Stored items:
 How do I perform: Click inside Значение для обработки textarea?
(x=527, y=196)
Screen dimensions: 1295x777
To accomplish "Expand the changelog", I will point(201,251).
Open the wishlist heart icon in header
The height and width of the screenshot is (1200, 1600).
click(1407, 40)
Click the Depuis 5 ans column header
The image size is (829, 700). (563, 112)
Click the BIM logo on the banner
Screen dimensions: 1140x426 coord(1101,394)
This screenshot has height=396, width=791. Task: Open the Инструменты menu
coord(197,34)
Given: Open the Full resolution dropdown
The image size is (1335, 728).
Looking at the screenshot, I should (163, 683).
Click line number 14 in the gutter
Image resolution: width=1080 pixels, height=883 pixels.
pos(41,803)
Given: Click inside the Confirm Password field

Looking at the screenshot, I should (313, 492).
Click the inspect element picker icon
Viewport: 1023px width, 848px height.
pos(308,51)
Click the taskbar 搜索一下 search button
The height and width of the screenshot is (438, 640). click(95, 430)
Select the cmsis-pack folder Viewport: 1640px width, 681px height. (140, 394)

DESCRIPTION OF THE TASK:
The entries above are to be transcribed in full and without error.

YOUR RESPONSE:
 How do I perform: Click inside Значение для обработки textarea?
(x=527, y=196)
Screen dimensions: 1295x777
To accomplish "Expand the changelog", I will point(201,251).
Open the wishlist heart icon in header
The height and width of the screenshot is (1200, 1600).
click(1407, 40)
Click the Depuis 5 ans column header
The image size is (829, 700). (563, 112)
Click the BIM logo on the banner
Screen dimensions: 1140x426 coord(1101,394)
This screenshot has height=396, width=791. Task: Open the Инструменты menu
coord(197,34)
Given: Open the Full resolution dropdown
The image size is (1335, 728).
Looking at the screenshot, I should (163, 683).
Click line number 14 in the gutter
Image resolution: width=1080 pixels, height=883 pixels.
pos(41,803)
Given: Click inside the Confirm Password field

Looking at the screenshot, I should (313, 492).
Click the inspect element picker icon
Viewport: 1023px width, 848px height.
pos(308,51)
Click the taskbar 搜索一下 search button
The height and width of the screenshot is (438, 640). click(95, 430)
Select the cmsis-pack folder Viewport: 1640px width, 681px height. (140, 394)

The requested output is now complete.